Lafond v. Lafond, No. 82486, Order of Affirmance (Unpublished Disposition, Mar. 9, 2022)

Raphael LaFond (“Raphael”) and Christine LaFond n/k/a Christine Shebeck (“Christine”) divorced in 2017, and per the decree, each was to receive 50% of the bitcoins they’d owned, valued at $80,000. Raphael soon filed a motion to set the decree aside, wishing to modify the child custody holiday schedule, the child support provisions, and for Christine to refinance the vehicle she was awarded in her own name. Christine filed a countermotion requesting an accounting of all the bitcoin accounts and her 50% share immediately, and to set aside the decree asserting that Raphael hadn’t been transparent about the bitcoin management because they were likely worth more than $1 million instead of the $80,000 he’d originally represented. The district court granted Christine’s motion to set aside the provisions regarding bitcoins, concluding that the parties had agreed to share the bitcoins equally, and that though the decree indicated the value of the bitcoins was $80,000, Raphael had misrepresented the true value. Raphael appealed, asserting that Christine had agreed to receiving $40,000 as her share of the crypto community property interest.

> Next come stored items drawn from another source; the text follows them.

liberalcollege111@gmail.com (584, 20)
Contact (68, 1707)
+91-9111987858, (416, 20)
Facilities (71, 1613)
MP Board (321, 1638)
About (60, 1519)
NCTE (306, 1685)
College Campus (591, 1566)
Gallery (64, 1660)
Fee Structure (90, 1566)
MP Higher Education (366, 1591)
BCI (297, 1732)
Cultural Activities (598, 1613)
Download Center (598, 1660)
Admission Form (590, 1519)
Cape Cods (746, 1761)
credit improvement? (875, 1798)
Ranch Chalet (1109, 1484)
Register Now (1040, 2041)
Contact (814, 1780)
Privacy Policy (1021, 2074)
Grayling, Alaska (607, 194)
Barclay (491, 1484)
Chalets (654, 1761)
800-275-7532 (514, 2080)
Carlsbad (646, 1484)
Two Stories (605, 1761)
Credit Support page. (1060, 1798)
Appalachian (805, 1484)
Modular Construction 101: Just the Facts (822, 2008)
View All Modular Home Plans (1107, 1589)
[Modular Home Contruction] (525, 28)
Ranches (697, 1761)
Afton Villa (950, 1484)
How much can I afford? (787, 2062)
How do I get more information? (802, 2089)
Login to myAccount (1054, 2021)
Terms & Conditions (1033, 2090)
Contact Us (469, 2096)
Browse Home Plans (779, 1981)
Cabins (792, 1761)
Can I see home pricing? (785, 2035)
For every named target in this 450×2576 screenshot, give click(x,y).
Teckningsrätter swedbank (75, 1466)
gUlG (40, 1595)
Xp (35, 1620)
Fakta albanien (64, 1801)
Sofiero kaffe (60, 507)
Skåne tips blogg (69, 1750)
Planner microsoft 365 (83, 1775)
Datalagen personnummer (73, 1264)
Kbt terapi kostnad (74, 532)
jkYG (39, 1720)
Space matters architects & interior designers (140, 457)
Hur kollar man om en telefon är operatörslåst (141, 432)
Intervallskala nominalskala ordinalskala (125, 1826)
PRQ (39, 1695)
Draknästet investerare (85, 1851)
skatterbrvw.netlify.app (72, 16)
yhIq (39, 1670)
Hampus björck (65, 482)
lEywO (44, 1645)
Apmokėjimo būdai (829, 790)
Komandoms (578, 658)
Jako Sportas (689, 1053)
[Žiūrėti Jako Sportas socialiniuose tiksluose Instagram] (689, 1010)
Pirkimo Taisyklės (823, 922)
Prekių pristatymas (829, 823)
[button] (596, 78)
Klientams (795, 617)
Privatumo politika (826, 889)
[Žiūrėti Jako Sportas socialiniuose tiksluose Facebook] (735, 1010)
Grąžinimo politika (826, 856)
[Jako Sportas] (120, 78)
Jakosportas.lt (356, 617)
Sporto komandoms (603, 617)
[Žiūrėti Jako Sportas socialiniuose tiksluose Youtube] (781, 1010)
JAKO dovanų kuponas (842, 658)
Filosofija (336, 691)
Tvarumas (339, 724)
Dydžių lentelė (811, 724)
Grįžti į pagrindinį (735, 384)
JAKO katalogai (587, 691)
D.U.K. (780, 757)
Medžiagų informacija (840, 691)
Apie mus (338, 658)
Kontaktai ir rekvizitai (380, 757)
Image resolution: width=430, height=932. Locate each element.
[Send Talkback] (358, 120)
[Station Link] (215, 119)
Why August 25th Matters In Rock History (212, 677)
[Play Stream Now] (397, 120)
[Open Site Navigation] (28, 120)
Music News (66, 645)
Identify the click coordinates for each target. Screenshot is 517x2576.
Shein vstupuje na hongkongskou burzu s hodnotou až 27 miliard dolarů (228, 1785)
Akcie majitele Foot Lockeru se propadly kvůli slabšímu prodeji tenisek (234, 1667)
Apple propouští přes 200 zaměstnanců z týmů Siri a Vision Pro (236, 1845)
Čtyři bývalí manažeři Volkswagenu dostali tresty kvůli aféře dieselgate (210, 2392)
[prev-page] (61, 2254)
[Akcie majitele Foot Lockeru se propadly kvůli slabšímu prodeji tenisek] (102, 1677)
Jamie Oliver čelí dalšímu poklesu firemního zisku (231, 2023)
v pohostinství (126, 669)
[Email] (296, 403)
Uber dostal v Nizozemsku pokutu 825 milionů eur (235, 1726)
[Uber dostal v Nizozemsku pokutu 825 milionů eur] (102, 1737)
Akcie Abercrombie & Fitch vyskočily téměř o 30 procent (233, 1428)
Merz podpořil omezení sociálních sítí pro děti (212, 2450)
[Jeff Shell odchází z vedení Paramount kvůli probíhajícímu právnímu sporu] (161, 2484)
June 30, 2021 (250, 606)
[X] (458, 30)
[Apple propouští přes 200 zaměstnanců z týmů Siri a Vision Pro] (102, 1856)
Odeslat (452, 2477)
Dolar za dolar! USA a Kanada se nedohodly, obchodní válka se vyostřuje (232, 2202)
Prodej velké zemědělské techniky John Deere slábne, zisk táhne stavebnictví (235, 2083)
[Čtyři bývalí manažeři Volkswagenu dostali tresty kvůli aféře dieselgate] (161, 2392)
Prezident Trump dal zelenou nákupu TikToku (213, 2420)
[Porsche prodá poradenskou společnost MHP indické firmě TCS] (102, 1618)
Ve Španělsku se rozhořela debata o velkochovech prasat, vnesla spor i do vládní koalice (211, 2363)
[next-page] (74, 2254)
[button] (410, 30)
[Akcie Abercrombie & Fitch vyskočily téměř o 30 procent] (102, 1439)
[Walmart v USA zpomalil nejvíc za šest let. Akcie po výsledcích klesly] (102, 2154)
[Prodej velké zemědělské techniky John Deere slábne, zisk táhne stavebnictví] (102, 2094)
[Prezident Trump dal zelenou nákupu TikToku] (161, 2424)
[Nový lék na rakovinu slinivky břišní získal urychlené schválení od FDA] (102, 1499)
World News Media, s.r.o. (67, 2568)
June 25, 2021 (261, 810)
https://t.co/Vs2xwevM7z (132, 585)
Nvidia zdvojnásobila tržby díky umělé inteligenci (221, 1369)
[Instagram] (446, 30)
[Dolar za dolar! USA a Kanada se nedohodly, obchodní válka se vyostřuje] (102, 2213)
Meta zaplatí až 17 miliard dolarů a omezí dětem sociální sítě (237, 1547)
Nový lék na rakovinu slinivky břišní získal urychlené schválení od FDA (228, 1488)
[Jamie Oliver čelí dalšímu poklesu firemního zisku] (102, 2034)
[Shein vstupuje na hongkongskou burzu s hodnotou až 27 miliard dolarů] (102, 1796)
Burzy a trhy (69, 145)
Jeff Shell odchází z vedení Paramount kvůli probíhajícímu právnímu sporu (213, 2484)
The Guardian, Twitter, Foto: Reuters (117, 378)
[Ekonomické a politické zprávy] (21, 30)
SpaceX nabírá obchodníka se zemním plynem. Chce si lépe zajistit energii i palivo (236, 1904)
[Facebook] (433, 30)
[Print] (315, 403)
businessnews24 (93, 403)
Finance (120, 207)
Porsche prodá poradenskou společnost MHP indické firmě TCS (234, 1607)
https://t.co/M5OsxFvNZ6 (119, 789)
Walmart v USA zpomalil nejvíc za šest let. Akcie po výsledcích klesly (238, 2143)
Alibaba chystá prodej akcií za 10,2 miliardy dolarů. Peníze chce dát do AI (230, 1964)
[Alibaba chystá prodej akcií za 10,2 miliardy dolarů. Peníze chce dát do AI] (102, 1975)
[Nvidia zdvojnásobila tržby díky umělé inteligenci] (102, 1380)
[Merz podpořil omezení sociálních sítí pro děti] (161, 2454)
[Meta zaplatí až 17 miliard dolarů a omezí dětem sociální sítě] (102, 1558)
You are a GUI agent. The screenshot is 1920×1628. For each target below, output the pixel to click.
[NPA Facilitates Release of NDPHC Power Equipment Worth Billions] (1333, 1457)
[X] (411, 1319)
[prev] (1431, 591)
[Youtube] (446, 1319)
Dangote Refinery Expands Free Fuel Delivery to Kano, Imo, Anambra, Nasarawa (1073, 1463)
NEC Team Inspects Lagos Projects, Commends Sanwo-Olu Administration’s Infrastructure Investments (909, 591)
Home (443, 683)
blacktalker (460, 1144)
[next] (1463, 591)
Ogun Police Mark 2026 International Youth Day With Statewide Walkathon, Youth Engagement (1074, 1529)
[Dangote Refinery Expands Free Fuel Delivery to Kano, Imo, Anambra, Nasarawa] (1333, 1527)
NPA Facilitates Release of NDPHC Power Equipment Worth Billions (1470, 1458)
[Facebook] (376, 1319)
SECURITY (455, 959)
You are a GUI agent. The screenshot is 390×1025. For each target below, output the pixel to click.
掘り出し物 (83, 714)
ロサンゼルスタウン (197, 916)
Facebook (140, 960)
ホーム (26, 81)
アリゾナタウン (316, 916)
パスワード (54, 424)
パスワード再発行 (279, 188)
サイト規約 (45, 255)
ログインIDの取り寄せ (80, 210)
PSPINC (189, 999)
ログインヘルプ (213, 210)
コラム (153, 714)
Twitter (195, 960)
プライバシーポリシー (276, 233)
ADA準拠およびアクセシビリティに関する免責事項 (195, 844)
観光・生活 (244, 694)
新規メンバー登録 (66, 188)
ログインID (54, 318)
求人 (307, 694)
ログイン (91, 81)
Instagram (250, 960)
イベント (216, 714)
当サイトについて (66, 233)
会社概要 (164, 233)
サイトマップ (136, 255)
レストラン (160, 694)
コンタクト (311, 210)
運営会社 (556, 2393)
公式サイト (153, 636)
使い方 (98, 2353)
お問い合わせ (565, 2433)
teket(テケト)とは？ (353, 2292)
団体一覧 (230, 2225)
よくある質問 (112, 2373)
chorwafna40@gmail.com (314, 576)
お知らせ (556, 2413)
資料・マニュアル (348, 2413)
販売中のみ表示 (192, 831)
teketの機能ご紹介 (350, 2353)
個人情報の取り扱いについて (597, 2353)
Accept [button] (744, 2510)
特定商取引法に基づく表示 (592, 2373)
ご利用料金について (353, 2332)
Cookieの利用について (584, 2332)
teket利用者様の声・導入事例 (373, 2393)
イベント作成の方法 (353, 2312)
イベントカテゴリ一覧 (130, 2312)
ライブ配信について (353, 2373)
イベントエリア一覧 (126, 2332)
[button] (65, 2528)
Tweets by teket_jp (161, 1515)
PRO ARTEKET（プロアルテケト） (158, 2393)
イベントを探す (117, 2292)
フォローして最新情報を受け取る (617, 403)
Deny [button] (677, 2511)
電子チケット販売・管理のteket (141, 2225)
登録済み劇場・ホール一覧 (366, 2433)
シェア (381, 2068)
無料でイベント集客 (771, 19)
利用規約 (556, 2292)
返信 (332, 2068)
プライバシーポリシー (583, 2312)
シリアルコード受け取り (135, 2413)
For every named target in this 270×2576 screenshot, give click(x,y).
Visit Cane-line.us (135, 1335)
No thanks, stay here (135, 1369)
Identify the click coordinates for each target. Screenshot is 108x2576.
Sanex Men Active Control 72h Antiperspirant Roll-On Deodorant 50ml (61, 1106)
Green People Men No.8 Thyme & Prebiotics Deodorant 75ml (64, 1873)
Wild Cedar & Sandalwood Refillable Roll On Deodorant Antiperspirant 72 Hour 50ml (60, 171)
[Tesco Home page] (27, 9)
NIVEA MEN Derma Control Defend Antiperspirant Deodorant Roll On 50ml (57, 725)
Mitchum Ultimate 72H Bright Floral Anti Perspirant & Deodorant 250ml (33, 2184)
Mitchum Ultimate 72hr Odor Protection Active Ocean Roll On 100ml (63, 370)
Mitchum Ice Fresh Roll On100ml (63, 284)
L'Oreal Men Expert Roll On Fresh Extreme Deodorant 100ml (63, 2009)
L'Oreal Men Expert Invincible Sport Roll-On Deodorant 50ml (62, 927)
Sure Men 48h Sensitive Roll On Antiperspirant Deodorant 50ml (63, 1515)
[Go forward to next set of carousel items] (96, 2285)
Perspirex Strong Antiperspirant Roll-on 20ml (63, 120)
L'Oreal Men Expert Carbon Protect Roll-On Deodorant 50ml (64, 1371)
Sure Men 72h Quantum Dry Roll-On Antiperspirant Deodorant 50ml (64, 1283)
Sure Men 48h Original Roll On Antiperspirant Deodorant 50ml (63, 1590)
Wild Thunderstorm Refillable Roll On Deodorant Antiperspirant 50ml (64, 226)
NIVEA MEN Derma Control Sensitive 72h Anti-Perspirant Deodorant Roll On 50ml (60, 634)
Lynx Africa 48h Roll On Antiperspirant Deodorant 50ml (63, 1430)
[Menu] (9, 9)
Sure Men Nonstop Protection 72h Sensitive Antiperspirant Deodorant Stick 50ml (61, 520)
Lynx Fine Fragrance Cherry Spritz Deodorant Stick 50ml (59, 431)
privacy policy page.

The Court ruled that because the decree did not indicate that the parties’ settlement agreement survived the merger into the divorce decree, the district court was correct in considering Christine’s NRCP 60(b) motion. Further based on the district court’s findings, NRCP 60(b) relief was warranted, and there was no abuse in discretion in concluding that Raphael misrepresented the value of the cryptocurrency assets.

 

Supreme Court Unpublished Orders

Stanton v. Stanton, No. 80910, Order of Affirmance (Unpublished Disposition, Mar. 3, 2022)

This was an appeal and cross-appeal from a district court order setting aside a divorce decree. Dennis Vincent Stanton (“Dennis”) filed for divorce in the Eighth Judicial District Court, but dismissed it after Twyla Marie Stanton (“Twyla”) was determined to have diminished capacity and was appointed legal counsel. A month later, Dennis and Twyla filed for divorce again, and again dismissed the action after their challenge was denied by the same court. They then filed for divorce in the Fifth Judicial District Court, after which Twyla relocated to Arkansas with her parents. Her parents moved to set aside the divorce decree, and afterwards, Twyla and Dennis reconciled and remarried, thus setting aside their divorce decree as a moot issue. Though the court granted this motion, it further entered an order awarding Twyla’s parents attorney fees as sanctions against Dennis for committing fraud by failing to inform the Fifth Judicial District Court about the Eighth Judicial District Court proceedings.

Because Dennis had agreed to set aside the divorce decree at the hearing, he waived any challenge to the district court’s decision to set it aside. Twyla also waived any challenge because her parents, acting as temporary guardians, sought it on her behalf and were successful. The district court still did not abuse its discretion in granting the motion, as there was clear and convincing evidence of fraud upon the court; thus, that part of the order was affirmed. However, the district court did abuse its discretion in sanctioning Dennis because the request for sanctions against him was not made in a separate motion, it was not served on him before it was filed with the district court, and Dennis was not provided with an opportunity to cure the violation. Due to  improper procedure, the district court was found to have abused its discretion, and that portion of the order was reversed.